Today is September 20, 2026. After many attempts, I finally get the chance to interview the two entrepreneurs who 3 years earlier create Iconic, a fashion brand recognised for its innovative designs and quality materials. On my way to the hotel in Milan where we are to meet, I could not help but think: this story looks more like a fairy tale. Two sneaker lovers with no prior background in design and experience in the fashion industry decide to launch a brand and 3 years later they are leading a unicorn; those companies that are valued at more than $1 billion. In the tech industry, reaching that valuation is not easy but definitely achievable (less than 1 in a million start up eventually do); what impresses me is they did so in the fashion industry. An industry known to be slow and difficult to enter. But somehow, they did it.

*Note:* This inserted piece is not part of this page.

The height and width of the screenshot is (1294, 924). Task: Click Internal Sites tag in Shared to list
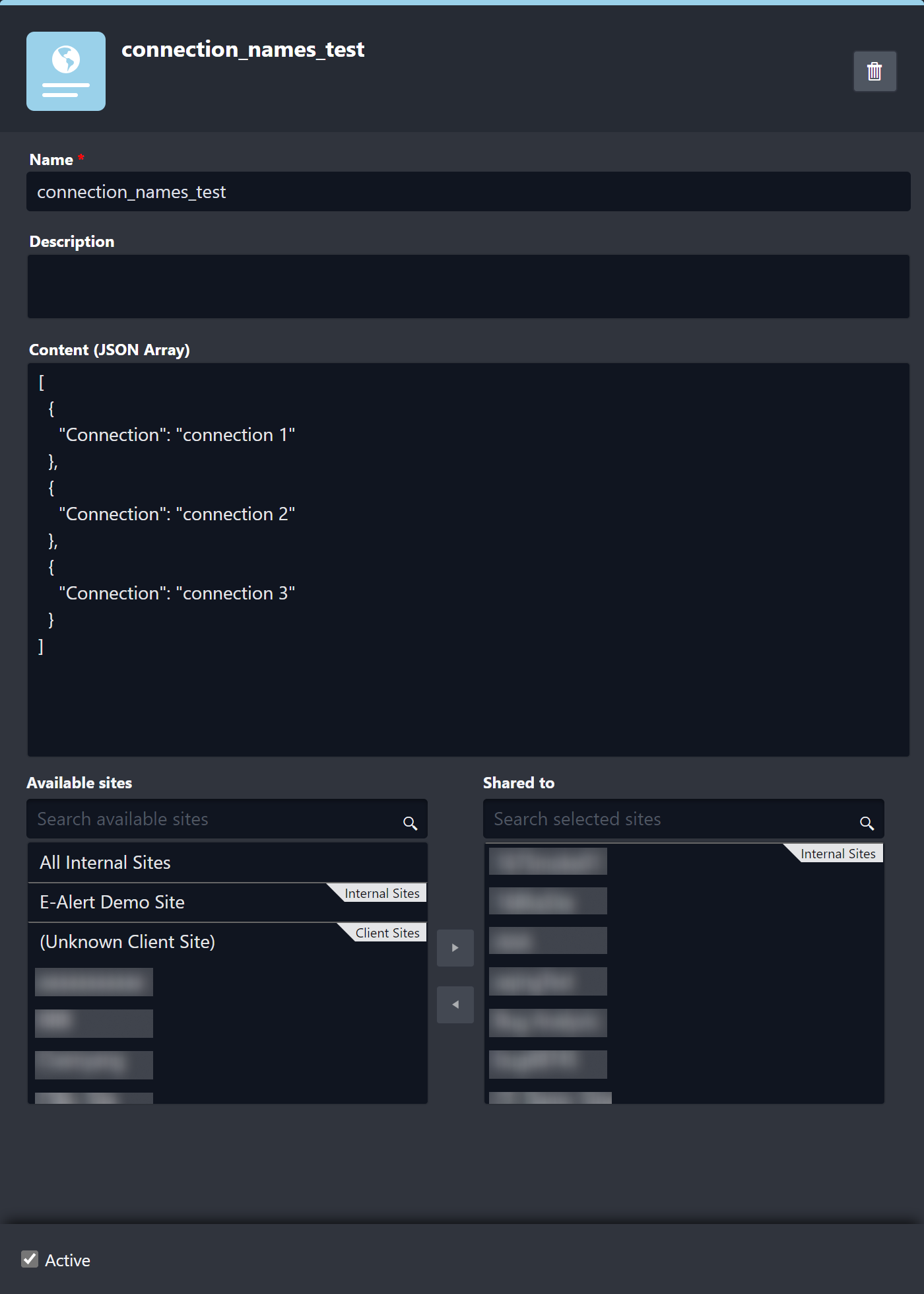[x=838, y=854]
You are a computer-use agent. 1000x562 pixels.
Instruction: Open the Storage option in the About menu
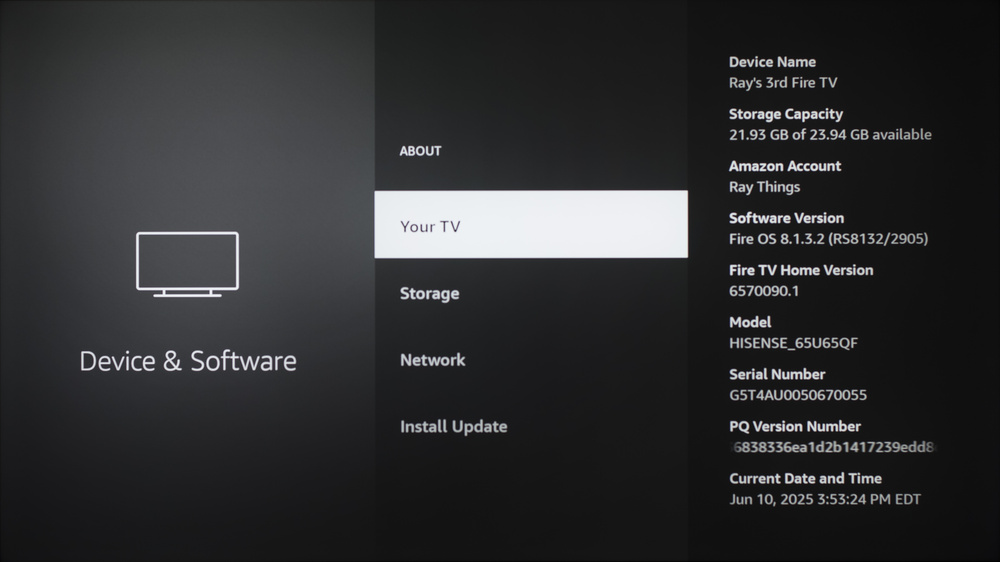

I jumped out of the robotaxi and dashed to the reception. After announcing myself at the desk, I was rushed to their room. Andreas Müller was the one to greet me. He was rather upbeat and hasty in his movements. While waiting for the other interviewee, we started chatting about the Milan Fashion Show, and he explained how it was important for him and his associate to showcase their latest collection and definitely cement their brand as a legitimate fashion brand. “There are still some doubters, you know.” On those words, someone knocked on the door. Amina Kamara, the other member of the duo rushed in. She excused herself for being late and sat next to me on the sofa while Andreas was sitting on a chair across from a table. Both young in their early thirties, they sported casual clothes. Not very fashion-like.

“So Phillip, tell us… what secrets can we share with you?” Amina questioned, in a cheerful tone. Andreas gasped and leaned forward as if he knew the real interview was starting.

“Well, it is an understatement to say that you moved the needle in your industry. As you know, on my blog, I interview innovators like you who do things out of the ordinary. And there is one question I need to ask: what triggered you to start your company?” I said.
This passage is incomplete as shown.